Task brief
Every line below that holds the string "accomplish" should be copied out.

Records supplied
══════════
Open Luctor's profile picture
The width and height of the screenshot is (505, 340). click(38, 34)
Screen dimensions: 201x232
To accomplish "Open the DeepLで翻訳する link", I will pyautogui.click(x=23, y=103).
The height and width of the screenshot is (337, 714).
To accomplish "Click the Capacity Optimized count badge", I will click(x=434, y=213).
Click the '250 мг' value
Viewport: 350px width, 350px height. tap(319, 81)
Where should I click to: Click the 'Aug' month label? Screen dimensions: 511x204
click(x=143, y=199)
══════════
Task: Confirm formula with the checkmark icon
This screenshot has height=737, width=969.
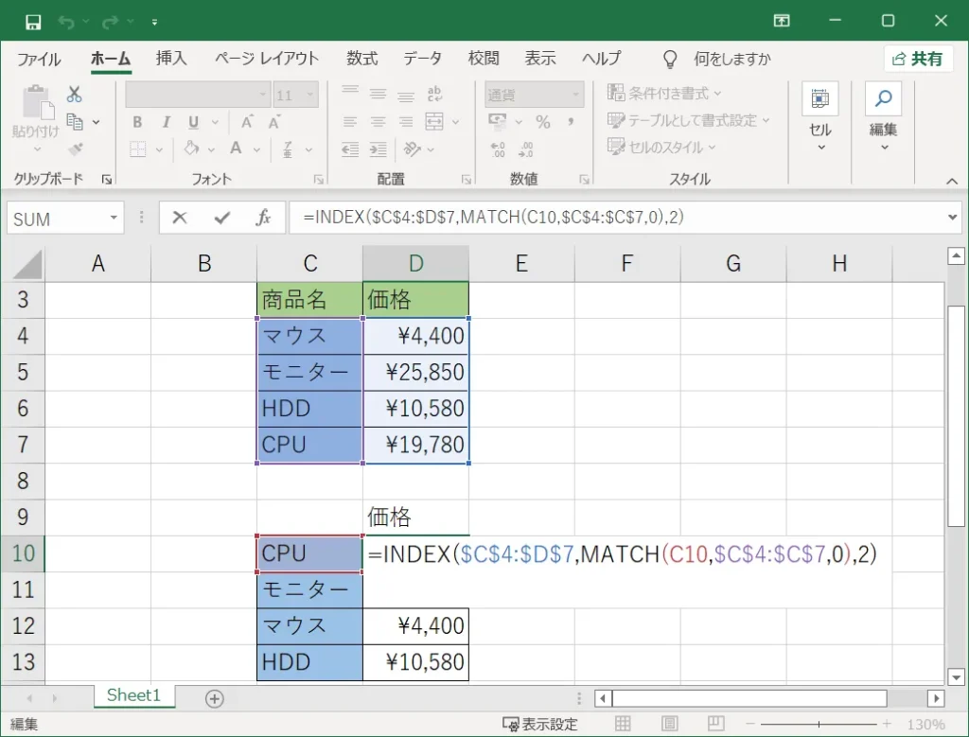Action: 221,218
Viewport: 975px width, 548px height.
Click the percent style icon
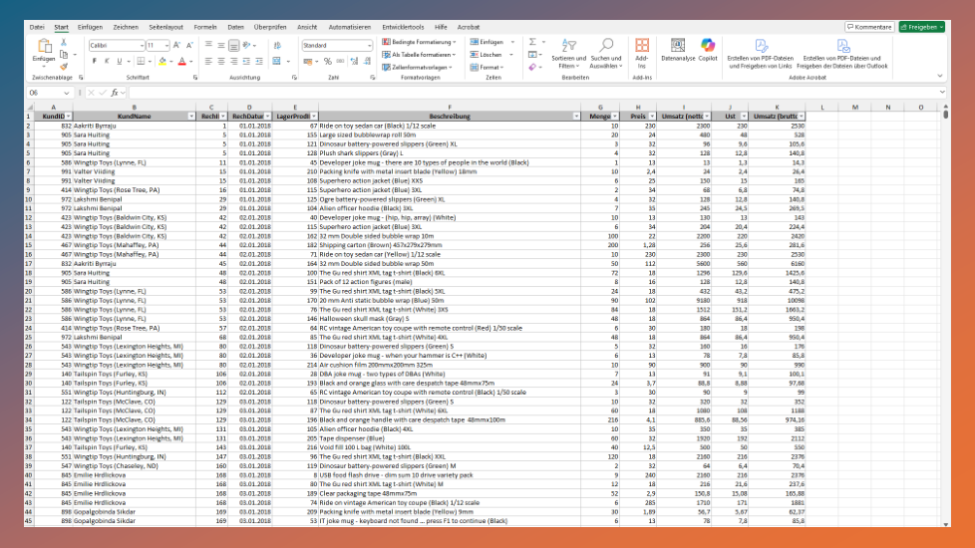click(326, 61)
══════════
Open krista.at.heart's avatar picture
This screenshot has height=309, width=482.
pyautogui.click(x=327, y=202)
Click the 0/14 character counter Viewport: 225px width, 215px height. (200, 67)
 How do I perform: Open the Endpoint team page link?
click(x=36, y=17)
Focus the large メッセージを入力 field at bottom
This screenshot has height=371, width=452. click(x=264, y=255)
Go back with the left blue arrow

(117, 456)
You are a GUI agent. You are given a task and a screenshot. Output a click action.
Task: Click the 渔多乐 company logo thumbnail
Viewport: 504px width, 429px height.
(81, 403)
══════════
Problem solution
To accomplish "Open the DeepLで翻訳する link", I will pyautogui.click(x=23, y=103).
To accomplish "Click the Capacity Optimized count badge", I will click(x=434, y=213).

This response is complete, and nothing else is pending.